The
13th Warrior is a movie that casts a
shadow far out of proportion to its initial success. Released in
1999 after a troubled and expensive production, the film was one of
the biggest flops that year and still remains one of the worst
financial failures in movie history. However, it found a home on
video, and an audience who still enjoy and talk about it to this day.
Not a lot of movies remain relevant in any way after two decades,
and even fewer that cratered so badly when they first emerged.
Originally
to be called Eaters of the Dead, it was, of course, based on
Micheal Crichton’s 1976 novel that mashed up the 10th-century
Ibn Fadlan manuscript with the myth of Beowulf to produce an
interesting take on the legend and a rather rousing adventure story.
There had been plans to film it as early as 1979, but it would be 20
years before the film reached theaters. There were even teaser
trailers released still bearing the Eaters of the Dead title,
though test screenings apparently put a stop to that.
The
film was directed by John McTiernan, who was then riding pretty high
on acclaim as an action director after starting his career with
mega-hits like Predator, Die Hard, and The Hunt for
Red October. On this one he went famously over-budget, spending
what is variously reported as $85 million all the way up to $160
million to shoot it. The test screenings went badly, and Crichton
was brought in to direct reshoots and the whole film was recut and
retitled. Considering the financial disaster that ensued, we will
probably never see a director’s cut, which is a shame.

● ● ● ●

→ **INSTRUCTION 1**
Please turn the records starting at the line containing "This screenshot has" and ending at the line containing "coord(438,189)" into a JSON list of strings, one per line, with blank lines dropped. Leave the pictures out.
The text and the records have nothing to do with each other.

→ **THE RECORDS**

● ● ● ●

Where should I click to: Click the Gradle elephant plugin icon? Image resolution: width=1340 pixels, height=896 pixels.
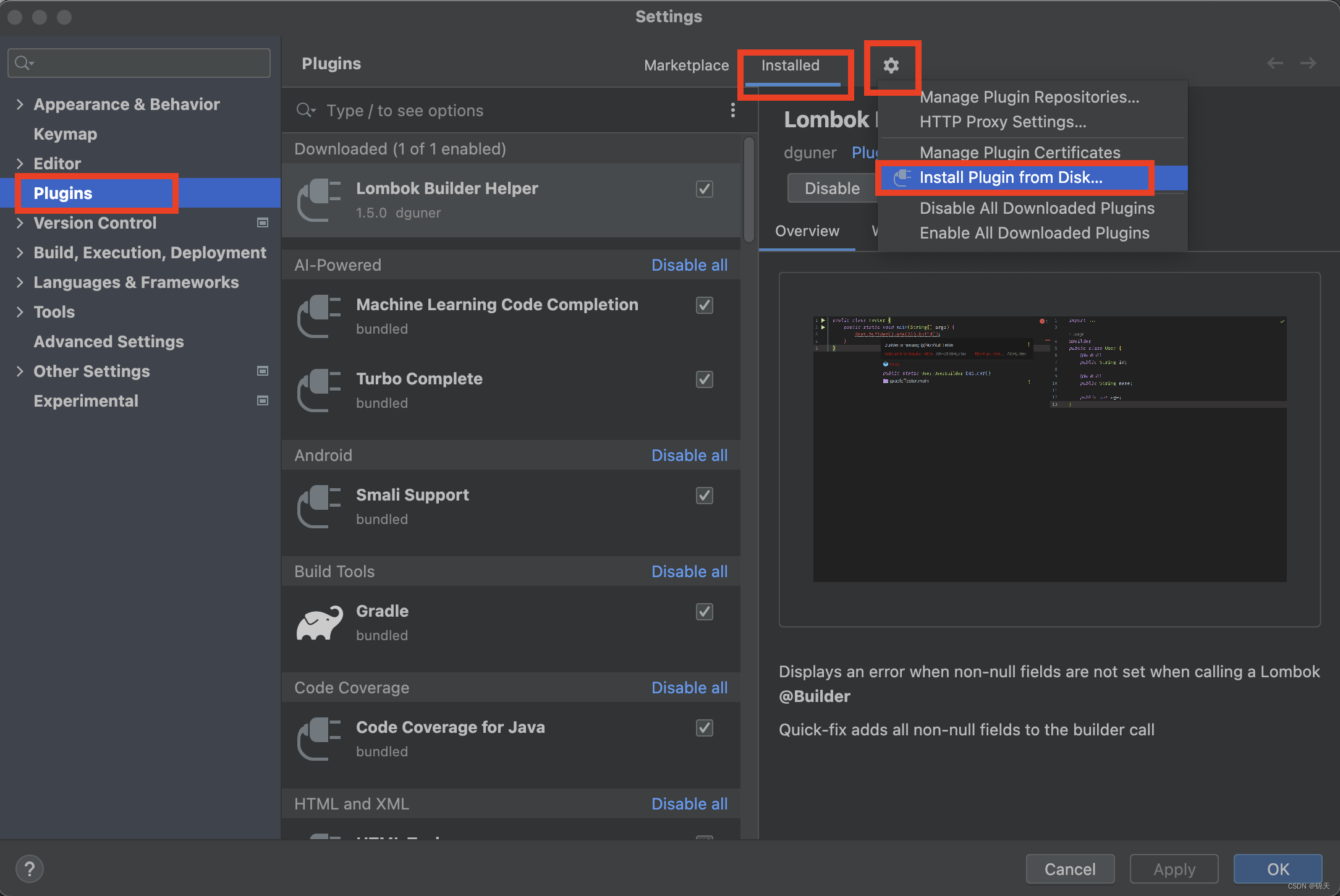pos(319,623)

● ● ● ●

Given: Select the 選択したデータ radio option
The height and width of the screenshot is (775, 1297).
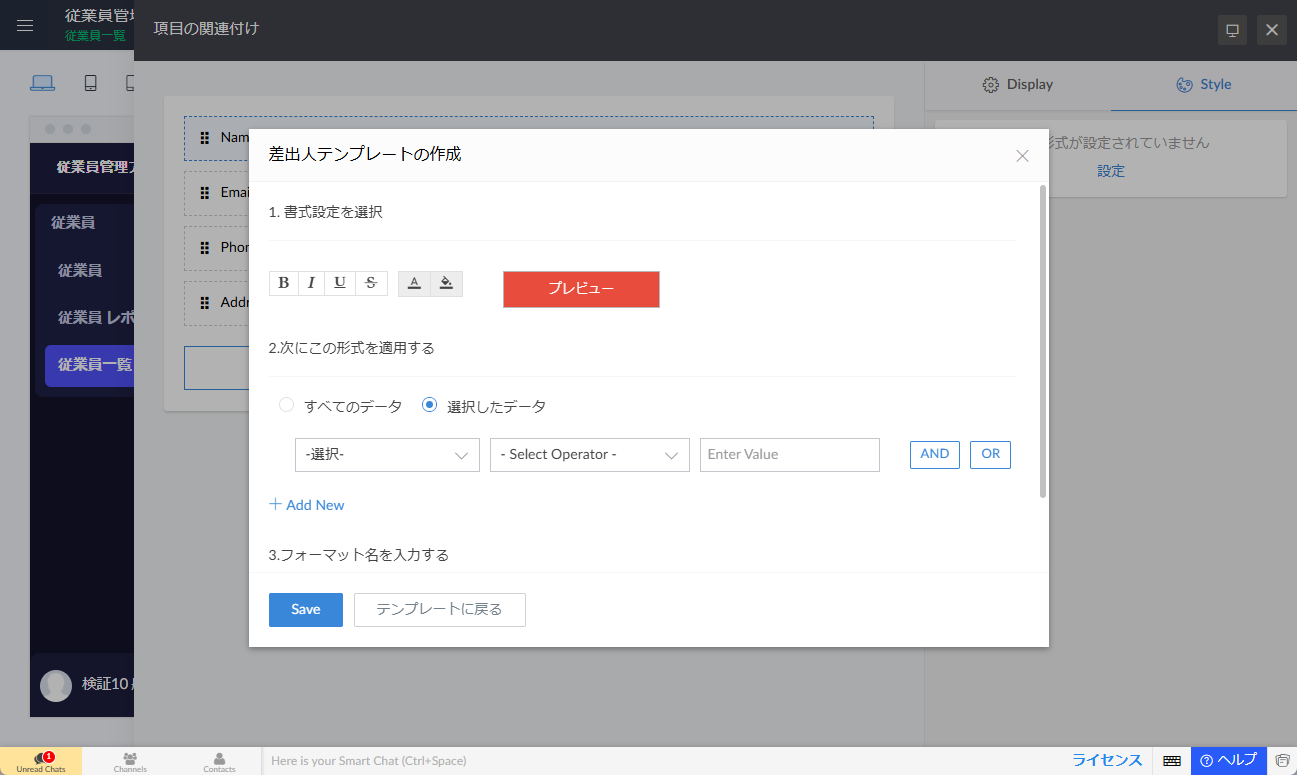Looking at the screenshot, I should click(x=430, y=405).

● ● ● ●

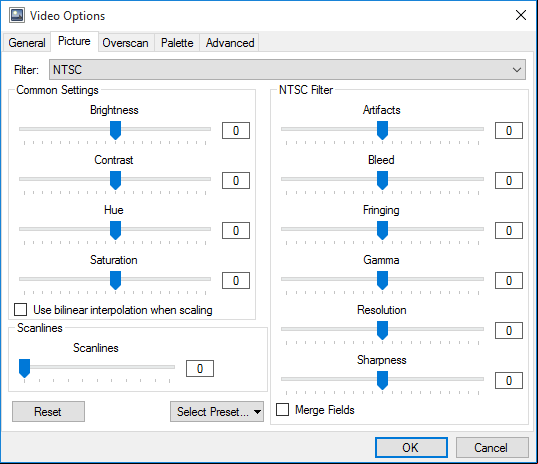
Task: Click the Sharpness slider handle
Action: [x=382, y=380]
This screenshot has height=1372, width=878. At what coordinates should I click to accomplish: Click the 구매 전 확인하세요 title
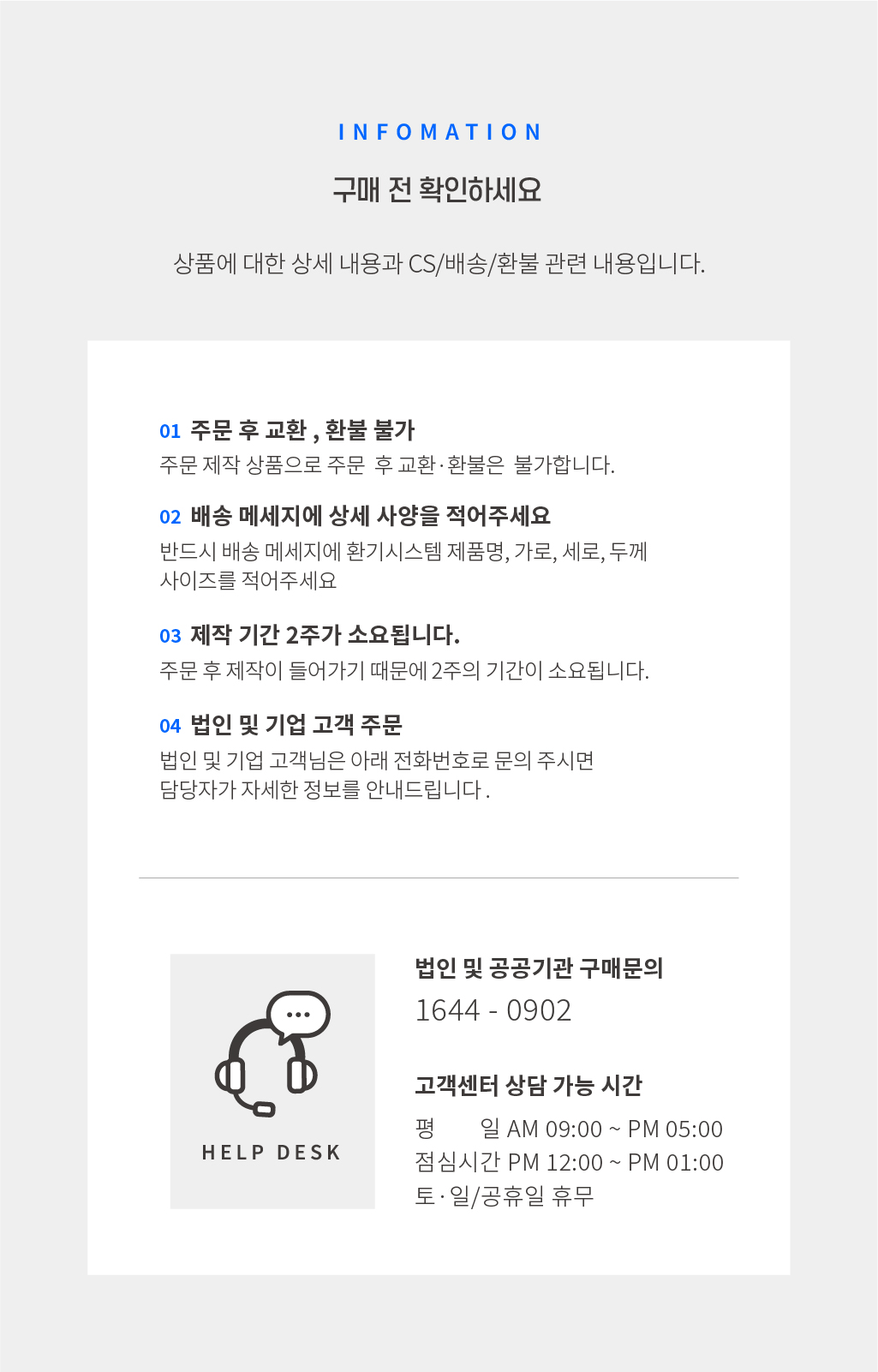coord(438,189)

● ● ● ●

→ **INSTRUCTION 2**
Continue the passage about The 13th Warrior from where it stops.

→ **OUTPUT 1**
[
  "This screenshot has height=1372, width=878. At what coordinates should I click to accomplish: Click the 구매 전 확인하세요 title",
  "coord(438,189)"
]

→ **OUTPUT 2**
As a
movie, The 13th Warrior is uneven.
The storyline is pretty much straight from the book, depicting Ibn
Fadlan on his long journey into Scandinavia in company with a band of
Volga Rus warriors on a quest to help Hrothgar, king of the Danes,
against an ancient enemy. The book and movie both posit the story of
Beowulf as a mythologized struggle against a more primitive
race of humanity, still existing as a remnant population. In this
story, Grendel is not a monster, but the Wendol – a tribe of maybe
Neanderthals living a Neolithic existence, and the dragon of the
story is instead their force of torch-bearing cavalry.
The
historicity of the movie is pretty bad. The armor and weapons are a
slurry of anachronistic details when they are not just bad-looking,
with the swords being thick and clunky, without any of the beauty of
Viking-era sword designs. One character wears a Roman gladiator’s
helmet, which would have been possible, but another wears
16th-century Spanish gear, and Buliwyf’s Viking plate
armor is a total fantastical invention – even if it looks totally
awesome.
The
movie trades heavily on action, but the fight choreography is not
really very good. Most of the excitement of the battle scenes is
generated by good lighting, excellent editing, and solid direction.
All this serves to make the fight scenes pop more than the rather
crude choreography would otherwise indicate. The cinematography is
excellent, really evoking this misty, ancient world, and while Jerry
Goldsmith’s score is a replacement for the rejected original by
Graeme Revell, it is an almost iconic workout in operatic mood, with
a heavy, memorable theme that adds a lot of drama.
What
really holds the film together is the cast. Banderas is perfect as
the intelligent, somewhat timid and fussy Ibn Fadlan, and the
depiction of his Muslim beliefs and habits is respectful, avoids
stereotypes, and does not make him the butt of jokes. The rest of
the cast is not as well-known, with Tony Curran in an early role,
Diane Venora doing good work as Hrothgar’s queen, and Omar Sharif
lending his gravitas in the first part of the movie.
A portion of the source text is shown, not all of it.